Right. Back to the childhood memory file.
This wonderful warm-and-fuzzy collection includes early TV shows ( Bonanza, Rawhide, the Addams Family ( I still count Mrs. Addams as being the very first Goth female ); seeing the Beatles on the Ed Sullivan show, at which point life as I had known it took a sudden left turn; sandlot baseball, and the smell of the six gallons of saddle soap that my glove was marinated in; the brown woolen snowsuit that Mom would stuff me into, and then throw me into a snowbank to await the Spring thaw; sledding, until it was too dark to be able to see the tree you were about to crash into; wars of attrition, otherwise known as snowball fights; catching fireflies in jars on hot summer nights; Joyce Stamp ( my first actual taking notice of a female ) in the third grade ( alas, we could not marry; I was Catholic, and she was Protestant ( neither had any idea what that actually meant ); the inexplicably satisfying sound of baseball cards that have been clothes-pinned onto bicycle spokes; the wonderful rubber-ish ‘ thwock’ sound you make when you flick a balloon back into the air ( because it must remain airborne at all costs ).
This last one needs further explanation; because many balloons are in fact airborne, and need tethering, lest they escape our grasp altogether. And yet many do not. This posits quite the physics problem for children the world over, wherever a balloon is to be had.
To the child, it may seem a simple enough solution. The store-bought balloon always manages its escape into the atmosphere; therefore, get your own balloons, blow them up with your own air, and …voila.
Nothing. Just the opposite, in fact. But…air is air…a rose is a rose… balloons are balloons. Why isn’t this working?

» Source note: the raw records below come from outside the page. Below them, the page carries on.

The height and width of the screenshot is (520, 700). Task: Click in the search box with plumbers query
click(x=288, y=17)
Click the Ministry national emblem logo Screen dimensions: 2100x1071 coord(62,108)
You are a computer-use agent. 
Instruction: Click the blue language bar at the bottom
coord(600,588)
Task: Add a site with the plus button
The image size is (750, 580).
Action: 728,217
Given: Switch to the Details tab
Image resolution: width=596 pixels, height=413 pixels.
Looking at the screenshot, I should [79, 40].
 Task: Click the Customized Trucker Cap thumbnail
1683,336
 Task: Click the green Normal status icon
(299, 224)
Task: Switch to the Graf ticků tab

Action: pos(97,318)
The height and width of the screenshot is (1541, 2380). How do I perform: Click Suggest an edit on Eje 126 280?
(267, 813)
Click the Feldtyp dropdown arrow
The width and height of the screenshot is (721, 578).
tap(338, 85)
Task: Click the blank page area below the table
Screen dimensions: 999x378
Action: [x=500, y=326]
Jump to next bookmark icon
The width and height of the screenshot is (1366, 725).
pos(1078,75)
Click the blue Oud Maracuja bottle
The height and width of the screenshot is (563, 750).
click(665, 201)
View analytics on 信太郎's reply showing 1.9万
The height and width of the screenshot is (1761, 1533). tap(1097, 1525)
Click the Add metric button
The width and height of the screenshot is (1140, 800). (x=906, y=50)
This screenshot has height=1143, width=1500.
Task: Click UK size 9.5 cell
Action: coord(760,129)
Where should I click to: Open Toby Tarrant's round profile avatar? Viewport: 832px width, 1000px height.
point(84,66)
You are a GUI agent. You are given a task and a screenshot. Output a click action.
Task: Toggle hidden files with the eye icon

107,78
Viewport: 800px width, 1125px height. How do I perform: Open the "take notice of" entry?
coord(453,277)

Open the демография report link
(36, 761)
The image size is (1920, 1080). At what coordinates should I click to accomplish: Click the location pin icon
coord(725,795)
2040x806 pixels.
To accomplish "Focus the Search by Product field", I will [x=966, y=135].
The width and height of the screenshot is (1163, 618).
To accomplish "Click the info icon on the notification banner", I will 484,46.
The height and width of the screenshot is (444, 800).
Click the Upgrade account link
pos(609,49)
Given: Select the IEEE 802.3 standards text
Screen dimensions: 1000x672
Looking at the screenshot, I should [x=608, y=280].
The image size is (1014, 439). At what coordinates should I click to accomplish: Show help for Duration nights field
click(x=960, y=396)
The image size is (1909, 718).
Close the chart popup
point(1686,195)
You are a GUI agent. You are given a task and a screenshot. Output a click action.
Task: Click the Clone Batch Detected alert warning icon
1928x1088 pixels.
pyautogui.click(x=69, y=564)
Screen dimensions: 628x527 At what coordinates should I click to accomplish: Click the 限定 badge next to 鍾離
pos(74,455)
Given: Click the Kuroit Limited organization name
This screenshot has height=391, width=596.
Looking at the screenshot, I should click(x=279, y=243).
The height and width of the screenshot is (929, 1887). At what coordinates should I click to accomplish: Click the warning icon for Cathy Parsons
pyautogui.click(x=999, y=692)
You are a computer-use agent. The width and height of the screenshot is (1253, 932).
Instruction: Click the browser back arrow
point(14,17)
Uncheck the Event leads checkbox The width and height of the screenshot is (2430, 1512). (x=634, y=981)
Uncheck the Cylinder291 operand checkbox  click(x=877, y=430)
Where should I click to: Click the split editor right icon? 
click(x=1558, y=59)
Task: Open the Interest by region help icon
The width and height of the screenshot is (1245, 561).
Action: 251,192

It is precisely then that the balloon-thwocking starts. At the risk of life, limb, the pursuit of happiness…liberty will certainly be compromised. After all, your little sister went careening out a second-story window, and was only saved by landing in your mother’s prize rosebushes; you will consequently be grounded until the ripe old age of eight. Potted geraniums ended up in aquarium tanks; chairs broken, drapes pulled down, dogs and cats trod upon. All because it is entirely possible to blow up the entire package of balloons, and keep them all airborne at the same time…at all costs. This feat requires much, much thwocking, several children…and a mother who is slightly and temporarily preoccupied.
She may be preparing dinner…or seeing to an outside chore…or on the phone…again.
The phone calls seem to go on forever. It feels like you were five when she started, and now you’re…well..still five, but it seems like seven. And a lot can happen in even a relative two years time, when there are balloons afoot. When you’re not getting the attention you want/need; when there are no snacks within reach; when there’ s no feedback.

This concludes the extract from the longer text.